A Member of “The Squad” Wants To Regulate Cryptocurrency — Will It Work?
It is important to balance the need to protect the community while still allowing for innovation and creativity to thrive.
Wall Street is still struggling to make heads or tails of economic policy during this whirlwind presidential transition, but news of a proposed “Stablecoin Classification and Regulation” bill, introduced last week by US Representative Rashida Tlaib, has put the digital assets industry on edge. Tlaib, a progressive first-term lawmaker, and member of the so-called “squad” of left-leaning congresswomen, cosponsored the bill requiring stablecoins to be issued by banks, which means that issuers would be subject to many of the same government regulations to which banks currently subscribe.
A statement issued by Congresswoman Tlaib’s office clarifies that the bill is intended to protect consumers by treating stablecoins like deposits, and will create a layer of regulatory oversight aimed at protecting lower-income consumers from falling prey to dishonest lenders and crypto scammers.
Stablecoins, since their inception, have always been free from government interference and maintained their value and independence with a peg to fiat currency or exchange-traded commodities like gold. Tlaib’s bill would require issuers to secure bank charters and regulatory approval before circulating stablecoins, which would limit the independence of the asset, cripple competitive advantage, and essentially render the asset another Treasury-backed fiat currency.
Proposing a wholesale realignment of currency policy has naturally met with widespread resistance. Brian Brooks, the acting US comptroller of the currency who was recently nominated by President Trump for a five-year term, describes the bill as “a solution searching for a problem.” He says some of the provisions, such as ensuring adequate reserves and the ability to redeem stablecoins for dollars, can be handled without requiring issuers to become banks, which he argues would stifle competition. “What if email got invented and somebody said only the post office can issue email accounts?”

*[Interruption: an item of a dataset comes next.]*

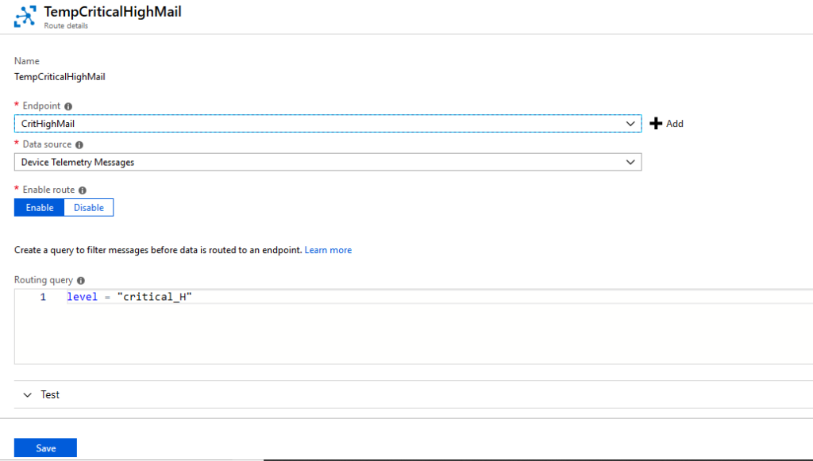Image resolution: width=813 pixels, height=461 pixels.
Task: Click the Endpoint info icon
Action: [68, 106]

Furthermore, insiders argue that the bill actually does more harm than good. “The potential policy they are creating doesn’t have community input,” said Olayinka Odeniran, chairwoman of the Black Women Blockchain Council in an interview. “This will limit the amount of stablecoins out there that people from my community can use to onboard into the space. And it will limit the companies that are interested in using them to serve underprivileged or underbanked minorities.”
Here’s what I think about the bill:
Will such a bill pass in the tumultuous final weeks of the Trump administration, asks Wired magazine? “Not likely, says Judith Rinearson, a law partner at K&L Gates who closely follows fintech regulation. “But it’s a sign of where the winds are blowing,” she says. The legislators plan to reintroduce a version of the bill next year.”
Facing a Covid-rattled business community, a polarized electorate, and a mandate to energize the economy to avoid a full-scale global depression, it’s unlikely that President-elect Biden will prioritize such a far-reaching policy within his first year in office. In addition, the bill would have to pass a Republican Senate unlikely to pass laws designed to disrupt the economic status quo. However, as the shifting sands of the economy become more settled in the years ahead, these types of measures might end up having a real impact on our financial future. It’s one we’ll certainly be keeping an eye on.
It is important to balance the need to protect the community while still allowing for innovation and creativity to thrive, this is why we need to focus on ensuring new laws direct industry participants to act in the best interests of their depositors instead of trying to apply old laws and regulations to try and prevent bad actors from taking advantage of the new opportunities.